## GIVEN ENTRIES
*** Begin section ***

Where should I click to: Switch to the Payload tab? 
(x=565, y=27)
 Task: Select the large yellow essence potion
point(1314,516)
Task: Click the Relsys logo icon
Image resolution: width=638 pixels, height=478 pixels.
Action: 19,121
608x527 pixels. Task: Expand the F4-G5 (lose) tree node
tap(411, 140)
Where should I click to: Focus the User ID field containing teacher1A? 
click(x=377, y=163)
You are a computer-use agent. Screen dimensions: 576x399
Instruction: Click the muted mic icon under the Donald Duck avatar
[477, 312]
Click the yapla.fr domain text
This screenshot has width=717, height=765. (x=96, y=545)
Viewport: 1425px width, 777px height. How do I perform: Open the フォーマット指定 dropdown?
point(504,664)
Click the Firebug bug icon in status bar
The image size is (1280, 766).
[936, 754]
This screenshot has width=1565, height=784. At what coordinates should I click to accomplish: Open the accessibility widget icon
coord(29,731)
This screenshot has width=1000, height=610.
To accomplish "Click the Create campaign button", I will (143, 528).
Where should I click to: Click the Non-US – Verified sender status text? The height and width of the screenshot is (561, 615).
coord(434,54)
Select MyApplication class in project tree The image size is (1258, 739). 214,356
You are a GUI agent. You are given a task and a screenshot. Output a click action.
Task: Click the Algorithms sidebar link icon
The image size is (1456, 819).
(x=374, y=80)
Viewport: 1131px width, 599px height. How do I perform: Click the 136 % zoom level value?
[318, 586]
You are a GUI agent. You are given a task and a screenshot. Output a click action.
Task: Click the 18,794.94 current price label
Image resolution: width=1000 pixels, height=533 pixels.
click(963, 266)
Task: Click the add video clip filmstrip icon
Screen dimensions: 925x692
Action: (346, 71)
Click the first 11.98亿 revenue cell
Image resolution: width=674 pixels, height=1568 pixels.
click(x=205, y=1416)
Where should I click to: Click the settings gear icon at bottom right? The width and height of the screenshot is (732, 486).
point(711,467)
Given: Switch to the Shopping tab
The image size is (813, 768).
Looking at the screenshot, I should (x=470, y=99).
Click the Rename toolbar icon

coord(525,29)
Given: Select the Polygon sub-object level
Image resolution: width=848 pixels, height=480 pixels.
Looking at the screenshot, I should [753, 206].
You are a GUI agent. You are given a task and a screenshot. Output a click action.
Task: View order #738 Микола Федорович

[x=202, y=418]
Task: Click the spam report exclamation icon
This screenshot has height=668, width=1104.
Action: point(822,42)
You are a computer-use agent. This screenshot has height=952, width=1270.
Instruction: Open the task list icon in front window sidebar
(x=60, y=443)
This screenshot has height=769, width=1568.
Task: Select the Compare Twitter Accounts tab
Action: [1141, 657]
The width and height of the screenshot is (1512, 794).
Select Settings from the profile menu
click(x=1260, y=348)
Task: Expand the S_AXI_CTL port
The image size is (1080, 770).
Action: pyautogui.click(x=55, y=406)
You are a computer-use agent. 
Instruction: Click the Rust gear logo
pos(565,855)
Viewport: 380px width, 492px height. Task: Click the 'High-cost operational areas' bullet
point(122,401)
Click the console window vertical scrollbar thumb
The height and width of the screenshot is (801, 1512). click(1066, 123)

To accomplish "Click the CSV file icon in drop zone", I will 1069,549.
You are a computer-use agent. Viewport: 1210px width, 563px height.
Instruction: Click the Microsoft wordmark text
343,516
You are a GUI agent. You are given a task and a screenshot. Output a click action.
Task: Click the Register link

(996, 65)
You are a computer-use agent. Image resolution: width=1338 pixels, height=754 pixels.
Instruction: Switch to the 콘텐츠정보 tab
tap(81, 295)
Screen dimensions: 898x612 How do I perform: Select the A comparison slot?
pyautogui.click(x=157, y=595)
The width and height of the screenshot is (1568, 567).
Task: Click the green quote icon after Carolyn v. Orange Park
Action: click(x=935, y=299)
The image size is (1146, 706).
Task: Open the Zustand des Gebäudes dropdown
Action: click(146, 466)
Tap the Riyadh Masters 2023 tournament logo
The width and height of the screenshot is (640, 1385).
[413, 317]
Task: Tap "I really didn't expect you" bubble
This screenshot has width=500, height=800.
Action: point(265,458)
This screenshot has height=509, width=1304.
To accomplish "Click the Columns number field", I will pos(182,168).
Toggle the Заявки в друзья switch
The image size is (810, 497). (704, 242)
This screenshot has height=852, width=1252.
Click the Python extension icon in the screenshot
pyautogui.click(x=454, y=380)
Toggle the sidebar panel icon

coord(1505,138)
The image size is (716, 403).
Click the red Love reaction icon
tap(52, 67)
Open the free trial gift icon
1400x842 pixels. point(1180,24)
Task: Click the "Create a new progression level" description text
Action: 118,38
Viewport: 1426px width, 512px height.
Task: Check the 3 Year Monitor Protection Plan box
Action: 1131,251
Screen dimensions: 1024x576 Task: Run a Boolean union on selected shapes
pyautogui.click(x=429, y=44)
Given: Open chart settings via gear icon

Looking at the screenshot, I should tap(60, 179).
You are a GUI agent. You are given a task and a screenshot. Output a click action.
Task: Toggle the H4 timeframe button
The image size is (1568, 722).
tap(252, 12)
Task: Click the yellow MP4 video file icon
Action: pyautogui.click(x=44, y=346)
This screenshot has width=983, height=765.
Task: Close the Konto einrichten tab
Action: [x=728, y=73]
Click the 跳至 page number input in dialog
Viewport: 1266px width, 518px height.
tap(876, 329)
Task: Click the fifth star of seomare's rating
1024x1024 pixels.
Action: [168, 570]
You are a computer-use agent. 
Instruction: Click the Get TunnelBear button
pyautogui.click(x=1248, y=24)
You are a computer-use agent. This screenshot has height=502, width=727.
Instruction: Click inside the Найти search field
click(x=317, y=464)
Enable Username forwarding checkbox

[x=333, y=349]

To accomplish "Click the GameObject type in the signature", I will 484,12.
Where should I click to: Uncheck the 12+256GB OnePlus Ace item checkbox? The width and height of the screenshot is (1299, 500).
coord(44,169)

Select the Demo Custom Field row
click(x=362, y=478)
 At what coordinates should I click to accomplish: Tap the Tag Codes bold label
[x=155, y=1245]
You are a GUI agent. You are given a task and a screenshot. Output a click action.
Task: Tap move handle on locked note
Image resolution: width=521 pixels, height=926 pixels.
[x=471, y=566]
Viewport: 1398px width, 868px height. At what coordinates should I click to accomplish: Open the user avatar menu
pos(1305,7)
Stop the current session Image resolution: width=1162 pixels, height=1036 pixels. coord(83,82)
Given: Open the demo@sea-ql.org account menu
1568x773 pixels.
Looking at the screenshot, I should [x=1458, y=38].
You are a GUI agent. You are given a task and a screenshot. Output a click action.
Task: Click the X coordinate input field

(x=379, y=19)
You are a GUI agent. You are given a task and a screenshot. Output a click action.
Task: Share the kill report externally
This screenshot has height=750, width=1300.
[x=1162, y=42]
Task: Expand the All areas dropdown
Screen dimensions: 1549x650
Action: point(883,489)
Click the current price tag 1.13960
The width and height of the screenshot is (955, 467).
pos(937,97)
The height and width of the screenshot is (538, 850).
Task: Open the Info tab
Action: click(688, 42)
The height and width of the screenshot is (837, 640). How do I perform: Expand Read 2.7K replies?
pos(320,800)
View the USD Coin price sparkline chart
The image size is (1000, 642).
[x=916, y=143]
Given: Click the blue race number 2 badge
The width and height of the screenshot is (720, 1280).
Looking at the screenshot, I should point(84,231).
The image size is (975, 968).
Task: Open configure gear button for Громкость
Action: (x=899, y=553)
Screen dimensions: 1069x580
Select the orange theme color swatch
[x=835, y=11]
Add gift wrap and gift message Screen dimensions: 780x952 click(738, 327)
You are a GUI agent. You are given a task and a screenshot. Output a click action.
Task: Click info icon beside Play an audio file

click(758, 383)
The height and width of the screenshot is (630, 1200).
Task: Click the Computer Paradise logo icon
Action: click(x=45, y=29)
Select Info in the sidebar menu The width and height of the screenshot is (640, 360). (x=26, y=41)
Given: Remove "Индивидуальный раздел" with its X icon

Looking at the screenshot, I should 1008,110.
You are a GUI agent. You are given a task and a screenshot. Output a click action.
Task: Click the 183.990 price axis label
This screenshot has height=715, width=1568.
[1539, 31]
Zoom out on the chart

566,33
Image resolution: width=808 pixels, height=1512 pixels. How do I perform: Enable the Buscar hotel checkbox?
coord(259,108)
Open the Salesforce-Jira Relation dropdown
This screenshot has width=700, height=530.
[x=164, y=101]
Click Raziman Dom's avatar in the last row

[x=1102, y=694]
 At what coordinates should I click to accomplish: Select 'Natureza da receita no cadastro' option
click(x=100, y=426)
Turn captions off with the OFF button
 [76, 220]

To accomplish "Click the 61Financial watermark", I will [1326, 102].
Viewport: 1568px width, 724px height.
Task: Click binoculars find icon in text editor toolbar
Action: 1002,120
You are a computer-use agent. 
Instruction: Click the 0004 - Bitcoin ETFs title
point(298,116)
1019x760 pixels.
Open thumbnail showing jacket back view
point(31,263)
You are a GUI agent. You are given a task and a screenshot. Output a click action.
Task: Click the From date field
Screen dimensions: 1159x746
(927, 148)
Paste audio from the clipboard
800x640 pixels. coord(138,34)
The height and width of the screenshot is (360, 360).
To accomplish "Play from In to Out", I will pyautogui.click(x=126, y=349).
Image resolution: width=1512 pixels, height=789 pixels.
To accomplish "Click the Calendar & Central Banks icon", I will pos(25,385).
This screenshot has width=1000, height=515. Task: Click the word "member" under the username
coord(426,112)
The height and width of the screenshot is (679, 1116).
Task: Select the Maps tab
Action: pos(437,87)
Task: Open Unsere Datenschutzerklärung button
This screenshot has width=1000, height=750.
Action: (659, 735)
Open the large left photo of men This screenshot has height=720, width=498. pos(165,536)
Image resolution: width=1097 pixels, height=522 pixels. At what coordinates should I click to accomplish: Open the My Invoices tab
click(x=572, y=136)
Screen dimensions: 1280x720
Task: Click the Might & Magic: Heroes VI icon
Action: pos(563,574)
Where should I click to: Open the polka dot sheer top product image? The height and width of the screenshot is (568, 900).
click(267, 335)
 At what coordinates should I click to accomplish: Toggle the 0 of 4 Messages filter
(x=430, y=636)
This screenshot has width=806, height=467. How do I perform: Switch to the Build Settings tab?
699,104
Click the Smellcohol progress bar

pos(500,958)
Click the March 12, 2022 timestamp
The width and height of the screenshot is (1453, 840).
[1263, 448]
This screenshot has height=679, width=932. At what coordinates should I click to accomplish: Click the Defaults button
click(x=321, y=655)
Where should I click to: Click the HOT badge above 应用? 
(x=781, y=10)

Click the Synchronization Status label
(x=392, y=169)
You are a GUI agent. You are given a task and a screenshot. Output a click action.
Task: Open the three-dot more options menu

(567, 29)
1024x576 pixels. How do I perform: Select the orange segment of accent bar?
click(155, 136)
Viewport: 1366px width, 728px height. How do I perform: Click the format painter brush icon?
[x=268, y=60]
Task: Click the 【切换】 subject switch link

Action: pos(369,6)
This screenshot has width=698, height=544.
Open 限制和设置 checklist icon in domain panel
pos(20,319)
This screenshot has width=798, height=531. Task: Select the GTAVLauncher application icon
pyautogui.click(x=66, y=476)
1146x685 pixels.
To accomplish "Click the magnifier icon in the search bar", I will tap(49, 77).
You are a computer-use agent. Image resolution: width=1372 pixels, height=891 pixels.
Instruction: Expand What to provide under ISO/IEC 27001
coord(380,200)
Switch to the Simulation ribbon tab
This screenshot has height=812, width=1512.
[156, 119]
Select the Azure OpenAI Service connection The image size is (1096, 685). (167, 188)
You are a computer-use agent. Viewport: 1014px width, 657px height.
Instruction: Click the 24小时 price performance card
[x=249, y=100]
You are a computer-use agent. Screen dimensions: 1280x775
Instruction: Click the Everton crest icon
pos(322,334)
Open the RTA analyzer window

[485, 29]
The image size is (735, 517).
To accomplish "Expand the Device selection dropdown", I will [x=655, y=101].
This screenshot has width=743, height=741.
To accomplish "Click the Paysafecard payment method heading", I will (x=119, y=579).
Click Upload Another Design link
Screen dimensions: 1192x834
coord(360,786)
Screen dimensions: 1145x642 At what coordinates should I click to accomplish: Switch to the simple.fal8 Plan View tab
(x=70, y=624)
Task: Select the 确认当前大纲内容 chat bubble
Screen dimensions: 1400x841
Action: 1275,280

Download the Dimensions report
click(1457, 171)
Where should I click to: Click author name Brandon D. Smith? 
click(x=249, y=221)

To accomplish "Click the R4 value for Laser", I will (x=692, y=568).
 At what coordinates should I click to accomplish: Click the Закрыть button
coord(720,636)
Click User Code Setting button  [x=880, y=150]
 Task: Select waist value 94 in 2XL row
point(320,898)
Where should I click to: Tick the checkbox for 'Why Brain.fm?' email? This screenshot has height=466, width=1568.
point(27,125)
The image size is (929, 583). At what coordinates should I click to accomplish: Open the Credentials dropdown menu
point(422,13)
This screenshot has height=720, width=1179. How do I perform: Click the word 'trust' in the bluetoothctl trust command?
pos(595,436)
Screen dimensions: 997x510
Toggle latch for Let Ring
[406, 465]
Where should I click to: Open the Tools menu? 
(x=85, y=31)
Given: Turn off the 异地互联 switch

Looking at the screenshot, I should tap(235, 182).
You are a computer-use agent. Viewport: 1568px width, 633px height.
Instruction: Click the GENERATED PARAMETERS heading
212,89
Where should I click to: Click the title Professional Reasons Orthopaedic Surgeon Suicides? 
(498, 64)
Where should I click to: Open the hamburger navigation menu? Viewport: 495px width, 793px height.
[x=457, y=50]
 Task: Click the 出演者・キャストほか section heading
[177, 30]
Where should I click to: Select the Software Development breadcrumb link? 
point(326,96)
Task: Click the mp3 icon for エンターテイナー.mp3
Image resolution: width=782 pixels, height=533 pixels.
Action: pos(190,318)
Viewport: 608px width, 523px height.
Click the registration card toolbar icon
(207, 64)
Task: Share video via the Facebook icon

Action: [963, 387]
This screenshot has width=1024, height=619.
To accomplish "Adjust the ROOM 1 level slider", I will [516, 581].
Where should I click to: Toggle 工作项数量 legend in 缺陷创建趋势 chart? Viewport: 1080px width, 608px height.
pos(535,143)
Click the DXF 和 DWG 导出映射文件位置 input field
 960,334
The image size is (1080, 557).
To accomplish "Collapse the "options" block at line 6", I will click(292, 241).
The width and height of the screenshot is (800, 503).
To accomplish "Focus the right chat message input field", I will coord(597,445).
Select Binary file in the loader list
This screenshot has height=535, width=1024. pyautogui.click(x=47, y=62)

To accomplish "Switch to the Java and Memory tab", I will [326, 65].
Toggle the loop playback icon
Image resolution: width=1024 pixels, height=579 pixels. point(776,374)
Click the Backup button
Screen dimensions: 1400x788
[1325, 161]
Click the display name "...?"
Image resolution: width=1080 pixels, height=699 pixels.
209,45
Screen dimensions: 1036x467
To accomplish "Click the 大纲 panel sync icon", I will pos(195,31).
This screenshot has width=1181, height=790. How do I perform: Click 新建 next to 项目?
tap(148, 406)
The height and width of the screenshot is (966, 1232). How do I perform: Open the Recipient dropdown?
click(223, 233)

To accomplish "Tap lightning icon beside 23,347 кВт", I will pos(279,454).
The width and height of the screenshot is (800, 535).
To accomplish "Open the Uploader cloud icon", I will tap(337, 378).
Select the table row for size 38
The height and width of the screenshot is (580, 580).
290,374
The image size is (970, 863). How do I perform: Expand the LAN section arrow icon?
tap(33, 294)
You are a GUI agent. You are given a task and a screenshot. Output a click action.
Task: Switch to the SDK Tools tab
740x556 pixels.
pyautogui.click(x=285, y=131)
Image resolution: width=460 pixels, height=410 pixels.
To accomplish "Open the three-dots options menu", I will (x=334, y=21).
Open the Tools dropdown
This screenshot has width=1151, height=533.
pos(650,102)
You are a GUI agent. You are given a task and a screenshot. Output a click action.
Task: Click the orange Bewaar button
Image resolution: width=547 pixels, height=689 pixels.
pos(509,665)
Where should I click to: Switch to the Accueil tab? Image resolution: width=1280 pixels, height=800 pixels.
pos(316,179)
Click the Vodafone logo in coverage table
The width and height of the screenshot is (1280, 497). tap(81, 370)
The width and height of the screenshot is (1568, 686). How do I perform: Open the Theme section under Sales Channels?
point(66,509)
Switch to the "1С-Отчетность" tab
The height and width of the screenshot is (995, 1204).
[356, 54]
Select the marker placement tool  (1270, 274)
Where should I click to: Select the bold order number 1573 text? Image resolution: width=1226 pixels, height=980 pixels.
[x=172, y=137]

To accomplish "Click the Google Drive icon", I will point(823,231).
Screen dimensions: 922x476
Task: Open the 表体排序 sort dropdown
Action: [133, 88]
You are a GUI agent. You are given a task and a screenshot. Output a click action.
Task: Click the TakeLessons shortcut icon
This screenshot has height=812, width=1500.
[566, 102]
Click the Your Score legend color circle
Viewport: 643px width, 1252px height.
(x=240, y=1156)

*** End section ***

## EXERCISE DESCRIPTION
Once you find the line with "Where should I click to: Toggle" above, print it and every line after it up to and including the line with "The width and height of the screenshot is (800, 535).", exactly as written and nothing else.

## COMPLETED EXERCISE
Where should I click to: Toggle 工作项数量 legend in 缺陷创建趋势 chart? Viewport: 1080px width, 608px height.
pos(535,143)
Click the DXF 和 DWG 导出映射文件位置 input field
 960,334
The image size is (1080, 557).
To accomplish "Collapse the "options" block at line 6", I will click(292, 241).
The width and height of the screenshot is (800, 503).
To accomplish "Focus the right chat message input field", I will coord(597,445).
Select Binary file in the loader list
This screenshot has height=535, width=1024. pyautogui.click(x=47, y=62)

To accomplish "Switch to the Java and Memory tab", I will [326, 65].
Toggle the loop playback icon
Image resolution: width=1024 pixels, height=579 pixels. point(776,374)
Click the Backup button
Screen dimensions: 1400x788
[1325, 161]
Click the display name "...?"
Image resolution: width=1080 pixels, height=699 pixels.
209,45
Screen dimensions: 1036x467
To accomplish "Click the 大纲 panel sync icon", I will pos(195,31).
This screenshot has width=1181, height=790. How do I perform: Click 新建 next to 项目?
tap(148, 406)
The height and width of the screenshot is (966, 1232). How do I perform: Open the Recipient dropdown?
click(223, 233)

To accomplish "Tap lightning icon beside 23,347 кВт", I will pos(279,454).
The width and height of the screenshot is (800, 535).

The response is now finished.